We visited Ishikiri Seiki Hospital in the first half of the day where we toured to their ICU, TSSU and OT. This time round, we were required to change into the scrub suit to take a better look into their operating theatres. Compared to the OTs in a typical restructured hospital in Singapore, the perioperative nurses in Japanese hospitals are not specialised in a single discipline. They are experienced in scrubbing and circulating for any and all cases competently– which is pretty impressive! Their OT layouts were slightly different from SGH, as their scrub sinks were places outside the main corridor of the theatre itself and that had automatic sterile towels dispensing machines.

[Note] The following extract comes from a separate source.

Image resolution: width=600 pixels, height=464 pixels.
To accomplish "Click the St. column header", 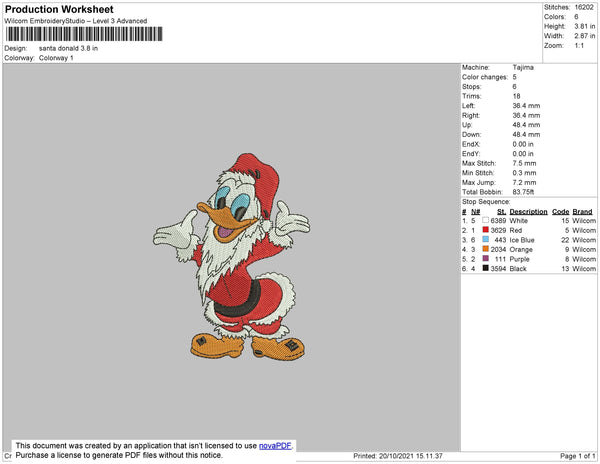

Our final stop was Kansai Medical University Hospital – the biggest institution throughout our visit. Needless to say, it was massive, and we were welcomed by a group of nurses which includes their Deputy Director of Nursing and Nursing heads. We had a short briefing from each department representatives which covered their focus and workflow. Unlike in Singapore, their ICU nurses are required to don the splash-proof eyewear and surgical caps. Staff in the hospital have their own canteen – I like this concept as with the limited time nurses have with our breaks, we will not need to compete with patients or visitors in queue to get our meal during peak timings. With 19 operating theatres are huge and they only have slightly over 60 perioperative nurses. Each nurse goes through three years of training and from their fourth year onwards, they take up leadership roles. There will only be two Perioperative nurses deployed per theatre and in case of emergencies, they may be deployed to the emergency department to assist. Each theatre is huge and every possible equipment is stored in the theatre itself. Perioperative nurses and surgeons order instruments needed for the next day list to prevent shortfalls. The TSSU has an impressive built-in storage system too! The hospital has an emergency response team since it is the appointed institution for receiving these cases.